What Happens to Summer Families After Summer Ends?
Independent schools invest real time and resources into summer programs. Leadership teams debate staffing, facilities, programming, budgets, enrollment targets, and parent satisfaction, and they measure success through participation numbers, revenue, and program experience.
Those metrics matter. But they leave a strategic question unanswered: what role do summer programs play in your school's long-term enrollment strategy?
For many schools, the answer is surprisingly unclear. 84% of independent schools run summer camps or programs, according to NAIS's Survey on Non-Tuition Sources of Income, yet summer often occupies a strange institutional space. It is not fully an admissions initiative. It is not purely marketing. It is not a traditional academic program. So it tends to sit outside the conversations that shape enrollment planning.
Families do not experience it that way. A family attending a summer program is not evaluating a department. They are evaluating the school. They form opinions about the campus, the culture, the faculty, and the student experience long before an application is ever submitted.
The question for leadership is whether those experiences are being built into enrollment strategy or treated as isolated seasonal activities.
The Organizational Disconnect
The most common challenge here is not a lack of effort. It is a lack of alignment.
Summer programs may be run by one team, admissions by another, and marketing toward different objectives altogether. Each group can succeed within its own lane while no one owns the question of how those experiences contribute to future enrollment demand.
That gap is a leadership issue, not an admissions one. Leadership teams define institutional priorities. If summer programs are expected to contribute to enrollment, that role has to be articulated, measured, and supported across departments.
The schools that get this right make the connection deliberate. In a profile from the Enrollment Management Association, Blake School in Minnesota shares databases and coordinates schedules between summer and admission staff, Cranbrook Schools in Michigan puts its admission director in front of summer staff during orientation, and Westover School in Connecticut treats its middle-school camps as a direct funnel into academic-year admissions. As Cranbrook's Weston Outlaw puts it, "just having programs in place will not drive school enrollment." The intentional process is what builds the feeder system.
The Metrics Leadership Teams Rarely Discuss
Most schools can quickly answer the operational questions. How many students attended? Which programs filled? What was parent satisfaction? Did we hit revenue?
The harder questions are strategic:
How many attendees were new families with no prior relationship to the school?
What percentage returned for future programs?
How many kept engaging with the school after summer ended?
What patterns showed up among families who eventually enrolled?
These are not only admissions questions. They measure how effectively a school turns direct exposure into future demand, and the upside is real. At Hackley School in New York, where summer is run primarily as a service roughly half of non-Hackley summer students still express interest in enrolling during the school year.

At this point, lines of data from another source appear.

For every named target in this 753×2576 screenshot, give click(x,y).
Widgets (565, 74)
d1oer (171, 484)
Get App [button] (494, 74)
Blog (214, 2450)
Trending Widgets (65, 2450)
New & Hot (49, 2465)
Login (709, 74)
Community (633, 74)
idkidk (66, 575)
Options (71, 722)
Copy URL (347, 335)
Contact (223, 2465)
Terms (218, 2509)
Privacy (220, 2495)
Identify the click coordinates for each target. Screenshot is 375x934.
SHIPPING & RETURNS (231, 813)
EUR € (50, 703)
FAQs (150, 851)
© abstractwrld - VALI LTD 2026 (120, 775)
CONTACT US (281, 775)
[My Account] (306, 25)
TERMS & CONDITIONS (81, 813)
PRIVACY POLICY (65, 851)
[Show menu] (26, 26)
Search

That is a sizable prospect pool sitting inside a program many schools never measure for it.
It matters even more because the top of the funnel Is tightening. Inquiries per enrolled student at independent day schools fell from eight in 2001 to five in 2009, and inquiry-to-application rates at established independent schools typically run between 20% and 35%. Schools are working harder for fewer inquiries while underusing one of the few moments when prospective families get extended, direct exposure to the school.
What Intentional Looks Like
Treating summer as part of enrollment strategy does not require a reorganization. It requires a few decisions:
Define the enrollment outcome. Name what success looks like beyond participation and revenue, such as new-family introductions or summer-to-inquiry conversion.

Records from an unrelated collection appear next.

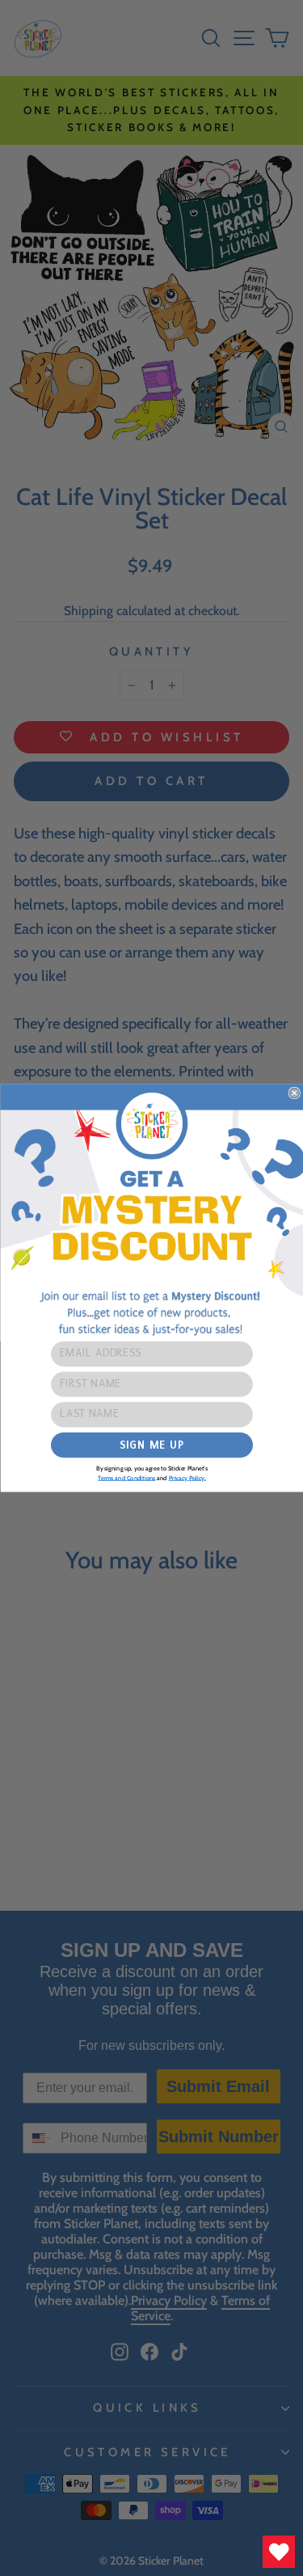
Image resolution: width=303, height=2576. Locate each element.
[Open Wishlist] (279, 2552)
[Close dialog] (294, 1093)
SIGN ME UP (151, 1445)
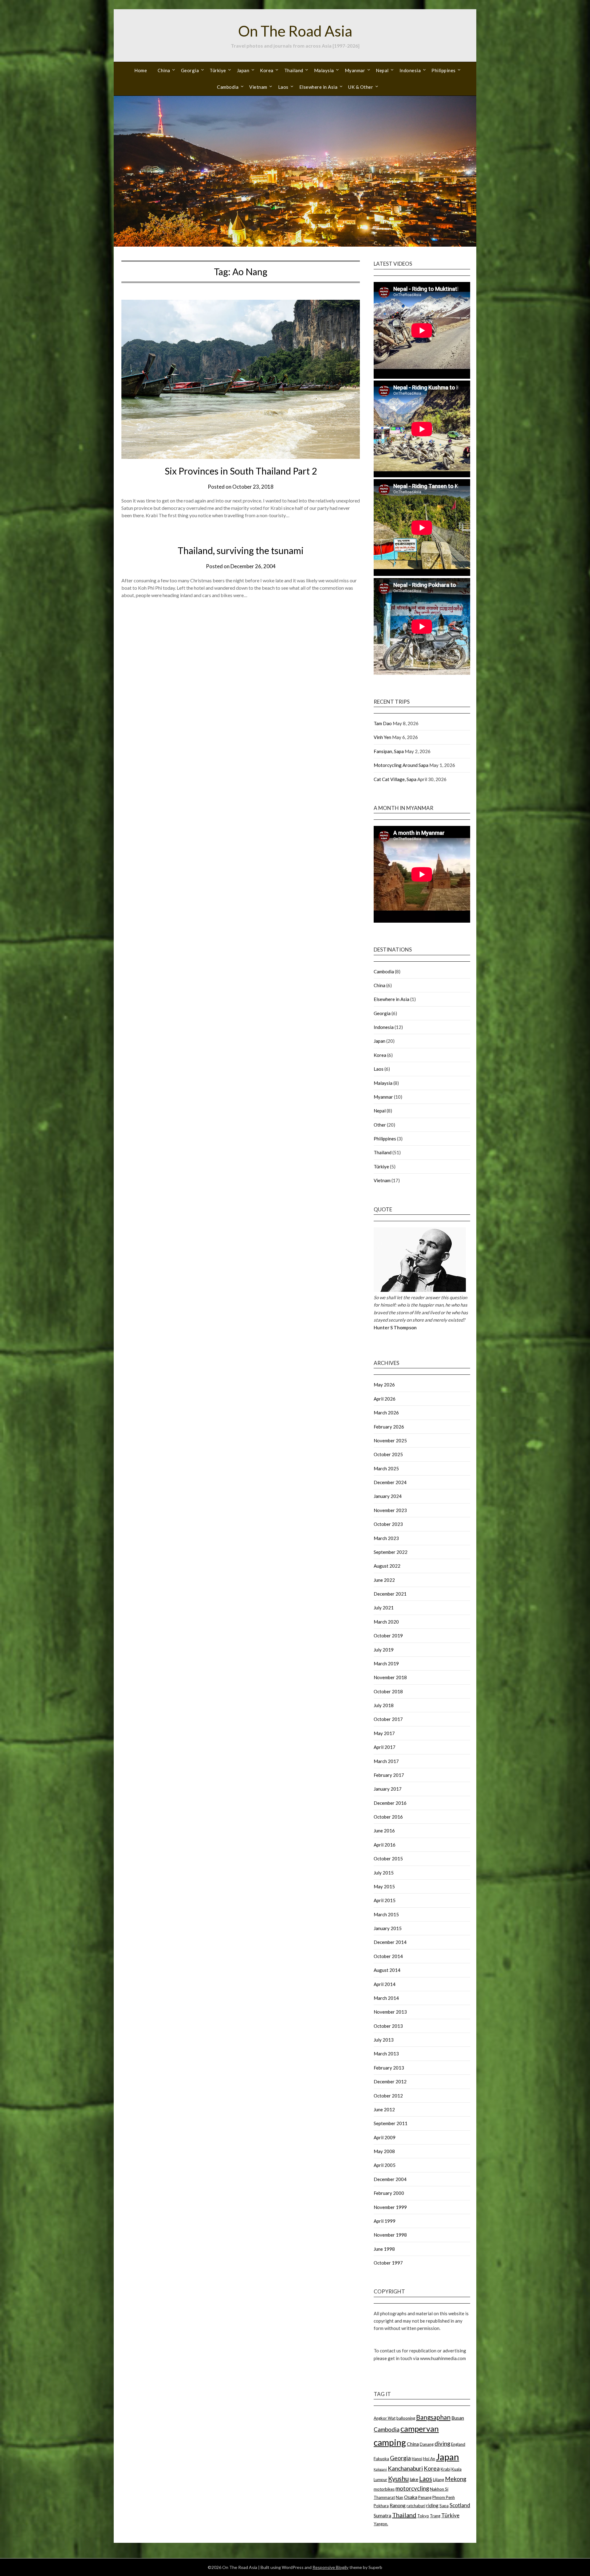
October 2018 (388, 1691)
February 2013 (389, 2067)
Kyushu (398, 2478)
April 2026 (384, 1398)
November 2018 (390, 1677)
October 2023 (388, 1524)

Share the data. Give summer and admissions a single view of who attended, who was new, and who re-engaged afterward.
Put admissions in the experience. A visible presence at events, tours, and family days turns a positive summer into an obvious next step.
Measure the follow-through. Track which summer families go on to inquire, apply, and enroll, then feed that back into next year's plan.
Enrollment decisions rarely begin with an inquiry or an application. They begin earlier, through exposure, familiarity, and direct experience. Summer programs create exactly that kind of experience, often at a larger scale than any single open house.
The issue was never whether summer programs have value. It is whether your school has defined what that value is meant to be and built the process to capture it. That decision is what determines what happens to summer families after summer ends.